> **WHAT NEEDS TO BE DONE**:
The entries below should be given again exactly, minus their pictures.

> **SUPPLIED RECORDS**:
──────────
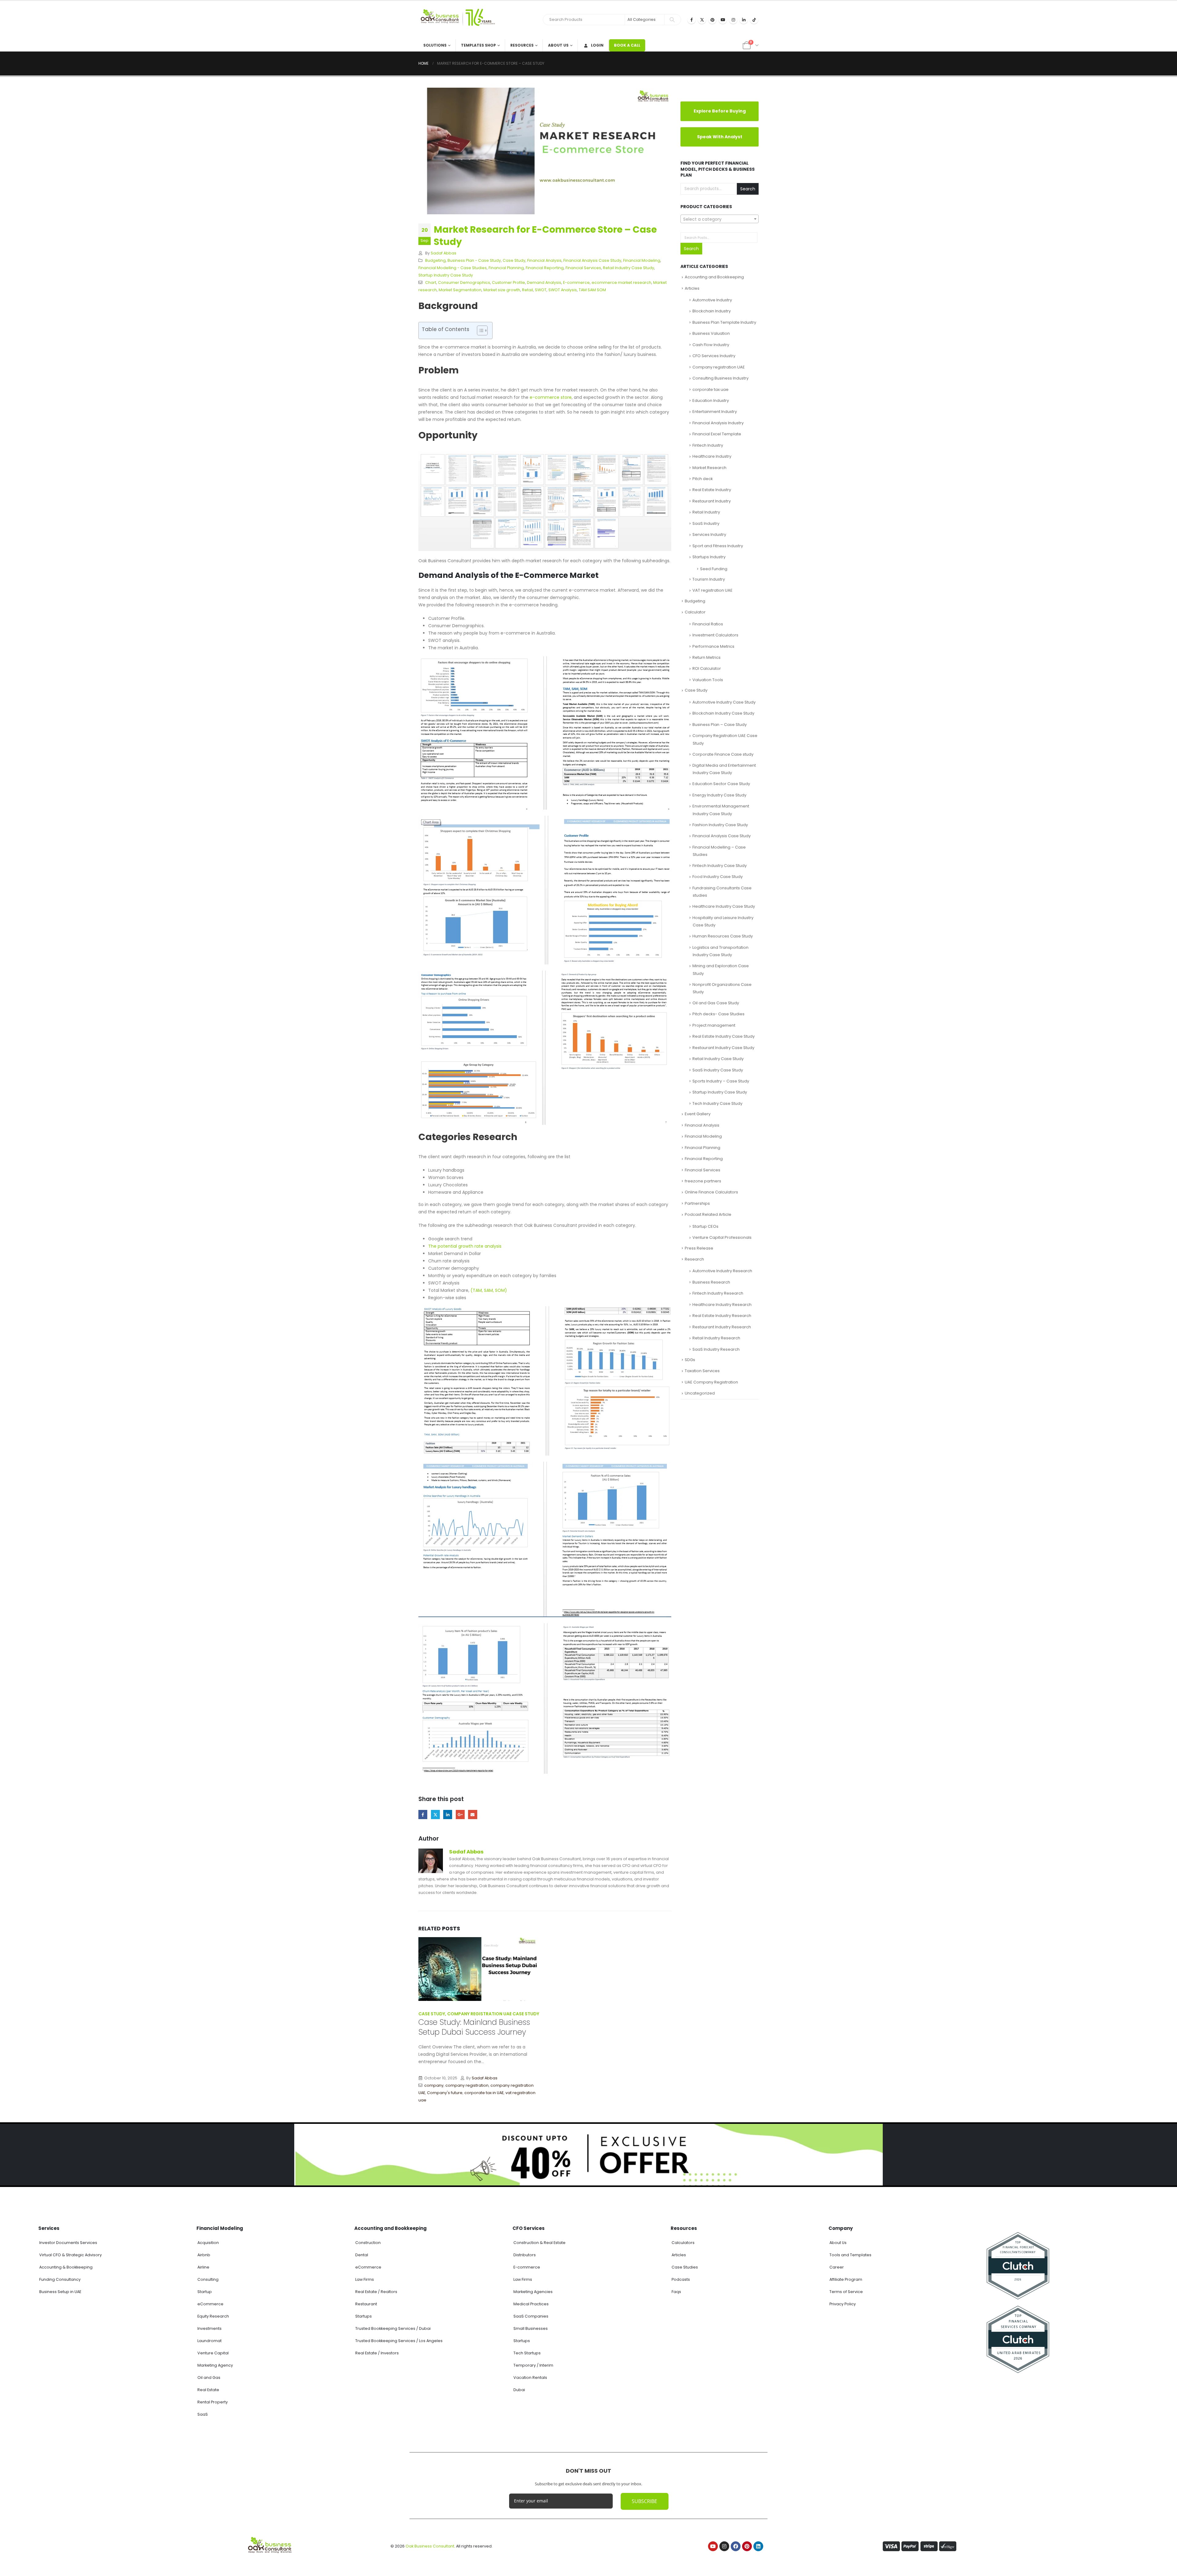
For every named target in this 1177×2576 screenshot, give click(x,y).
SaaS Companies (530, 2430)
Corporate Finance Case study (722, 754)
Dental (361, 2369)
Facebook (422, 1814)
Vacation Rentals (530, 2492)
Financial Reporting (545, 267)
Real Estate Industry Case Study (723, 1036)
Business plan (632, 2134)
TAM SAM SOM (592, 289)
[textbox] (719, 219)
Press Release (699, 1248)
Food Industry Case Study (717, 877)
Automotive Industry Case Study (724, 702)
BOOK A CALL (627, 45)
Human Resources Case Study (722, 936)
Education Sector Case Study (721, 784)
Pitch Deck (526, 2172)
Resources (522, 45)
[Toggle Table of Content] (479, 330)
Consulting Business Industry (720, 378)
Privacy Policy (842, 2418)
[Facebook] (691, 19)
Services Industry (709, 534)
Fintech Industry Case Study (719, 865)
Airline (203, 2381)
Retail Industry (706, 512)
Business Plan (601, 2165)
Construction (368, 2357)
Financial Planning (506, 267)
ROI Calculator (706, 668)
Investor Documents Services (68, 2357)
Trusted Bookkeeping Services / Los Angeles (399, 2455)
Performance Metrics (713, 646)
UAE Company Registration (711, 1382)
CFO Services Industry (713, 356)
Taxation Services (702, 1371)
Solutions (435, 45)
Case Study (514, 260)
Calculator (695, 612)
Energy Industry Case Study (719, 795)
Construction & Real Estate (539, 2357)
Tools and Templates (850, 2369)
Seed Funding (713, 569)
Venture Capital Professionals (722, 1237)
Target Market (432, 2194)
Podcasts (681, 2394)
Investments (209, 2443)
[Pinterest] (712, 19)
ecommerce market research (621, 282)
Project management (713, 1025)
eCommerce (210, 2418)
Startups (363, 2430)
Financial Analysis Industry (718, 423)
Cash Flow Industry (710, 345)
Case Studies (685, 2381)
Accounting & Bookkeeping (66, 2381)
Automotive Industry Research (722, 1271)
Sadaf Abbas (443, 253)
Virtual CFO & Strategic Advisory (70, 2369)
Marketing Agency (215, 2480)
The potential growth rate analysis (464, 1246)
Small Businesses (530, 2443)
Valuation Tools (707, 680)
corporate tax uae (710, 389)
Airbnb (203, 2369)
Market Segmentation (460, 289)
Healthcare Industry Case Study (723, 906)
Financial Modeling (641, 260)
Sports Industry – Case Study (720, 1081)
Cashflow (428, 2165)
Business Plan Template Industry (724, 322)
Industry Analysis (566, 2172)
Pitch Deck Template (439, 2179)
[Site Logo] (456, 20)
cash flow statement (456, 2157)
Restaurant (366, 2418)
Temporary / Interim (533, 2480)
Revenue (450, 2187)
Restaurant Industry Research (721, 1327)
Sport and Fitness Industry (717, 546)
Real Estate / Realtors (376, 2406)
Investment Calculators (715, 635)
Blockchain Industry (711, 311)
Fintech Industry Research (717, 1293)
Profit (465, 2179)
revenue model (513, 2187)
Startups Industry (709, 557)
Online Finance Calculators (711, 1192)
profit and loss (486, 2179)
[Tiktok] (754, 19)
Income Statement (501, 2165)
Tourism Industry (708, 579)
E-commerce (576, 282)
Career (836, 2381)
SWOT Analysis (562, 289)
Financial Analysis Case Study (592, 260)
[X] (702, 19)
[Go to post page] (480, 1968)
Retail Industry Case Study (628, 267)
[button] (537, 2220)
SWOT (541, 289)
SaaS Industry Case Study (717, 1070)
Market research (452, 2172)
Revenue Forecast (478, 2187)
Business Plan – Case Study (719, 724)
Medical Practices (531, 2418)
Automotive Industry (712, 300)
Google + (460, 1814)
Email (472, 1814)
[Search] (672, 19)
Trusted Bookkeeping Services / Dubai (393, 2443)
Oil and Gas (208, 2492)
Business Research (711, 1282)
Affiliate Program (845, 2394)
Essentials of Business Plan (642, 2165)
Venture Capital (213, 2467)
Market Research (709, 468)
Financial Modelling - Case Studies (452, 267)
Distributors (524, 2369)
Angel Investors (570, 2165)
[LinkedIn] (743, 19)
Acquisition (208, 2357)
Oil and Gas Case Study (715, 1003)
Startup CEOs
──────────
> **EXERCISE SOLUTION**:
For every named target in this 1177×2576 screenshot, give click(x,y).
SaaS Companies (530, 2430)
Corporate Finance Case study (722, 754)
Dental (361, 2369)
Facebook (422, 1814)
Vacation Rentals (530, 2492)
Financial Reporting (545, 267)
Real Estate Industry Case Study (723, 1036)
Business plan (632, 2134)
TAM SAM SOM (592, 289)
[textbox] (719, 219)
Press Release (699, 1248)
Food Industry Case Study (717, 877)
Automotive Industry Case Study (724, 702)
BOOK A CALL (627, 45)
Human Resources Case Study (722, 936)
Education Sector Case Study (721, 784)
Pitch Deck (526, 2172)
Resources (522, 45)
[Toggle Table of Content] (479, 330)
Consulting Business Industry (720, 378)
Privacy Policy (842, 2418)
[Facebook] (691, 19)
Services Industry (709, 534)
Fintech Industry Case Study (719, 865)
Airline (203, 2381)
Retail Industry (706, 512)
Business Plan (601, 2165)
Construction (368, 2357)
Financial Planning (506, 267)
ROI Calculator (706, 668)
Investor Documents Services (68, 2357)
Trusted Bookkeeping Services / Los Angeles (399, 2455)
Performance Metrics (713, 646)
UAE Company Registration (711, 1382)
CFO Services Industry (713, 356)
Taxation Services (702, 1371)
Solutions (435, 45)
Case Study (514, 260)
Calculator (695, 612)
Energy Industry Case Study (719, 795)
Construction & Real Estate (539, 2357)
Tools and Templates (850, 2369)
Seed Funding (713, 569)
Venture Capital Professionals (722, 1237)
Target Market (432, 2194)
Podcasts (681, 2394)
Investments (209, 2443)
[Pinterest] (712, 19)
ecommerce market research (621, 282)
Project management (713, 1025)
eCommerce (210, 2418)
Startups (363, 2430)
Financial Analysis Industry (718, 423)
Cash Flow Industry (710, 345)
Case Studies (685, 2381)
Accounting & Bookkeeping (66, 2381)
Automotive Industry Research (722, 1271)
Sadaf Abbas (443, 253)
Virtual CFO & Strategic Advisory (70, 2369)
Marketing Agency (215, 2480)
The potential growth rate analysis (464, 1246)
Small Businesses (530, 2443)
Valuation Tools (707, 680)
corporate tax uae (710, 389)
Airbnb (203, 2369)
Market Segmentation (460, 289)
Healthcare Industry Case Study (723, 906)
Financial Modeling (641, 260)
Sports Industry – Case Study (720, 1081)
Cashflow (428, 2165)
Business Plan Template Industry (724, 322)
Industry Analysis (566, 2172)
Pitch Deck Template (439, 2179)
[Site Logo] (456, 20)
cash flow statement (456, 2157)
Restaurant (366, 2418)
Temporary / Interim (533, 2480)
Revenue (450, 2187)
Restaurant Industry Research (721, 1327)
Sport and Fitness Industry (717, 546)
Real Estate / Realtors (376, 2406)
Investment Calculators (715, 635)
Blockchain Industry (711, 311)
Fintech Industry Research (717, 1293)
Profit (465, 2179)
revenue model (513, 2187)
Startups Industry (709, 557)
Online Finance Calculators (711, 1192)
profit and loss (486, 2179)
[Tiktok] (754, 19)
Income Statement (501, 2165)
Tourism Industry (708, 579)
E-commerce (576, 282)
Career (836, 2381)
SWOT Analysis (562, 289)
Financial Analysis Case Study (592, 260)
[X] (702, 19)
[Go to post page] (480, 1968)
Retail Industry Case Study (628, 267)
[button] (537, 2220)
SWOT (541, 289)
SaaS Industry Case Study (717, 1070)
Market research (452, 2172)
Revenue Forecast (478, 2187)
Business Plan – Case Study (719, 724)
Medical Practices (531, 2418)
Automotive Industry (712, 300)
Google + (460, 1814)
Email (472, 1814)
[Search] (672, 19)
Trusted Bookkeeping Services / Dubai (393, 2443)
Oil and Gas (208, 2492)
Business Research (711, 1282)
Affiliate Program (845, 2394)
Essentials of Business Plan (642, 2165)
Venture Capital (213, 2467)
Market Research (709, 468)
Financial Modelling - Case Studies (452, 267)
Distributors (524, 2369)
Angel Investors (570, 2165)
[LinkedIn] (743, 19)
Acquisition (208, 2357)
Oil and Gas Case Study (715, 1003)
Startup CEOs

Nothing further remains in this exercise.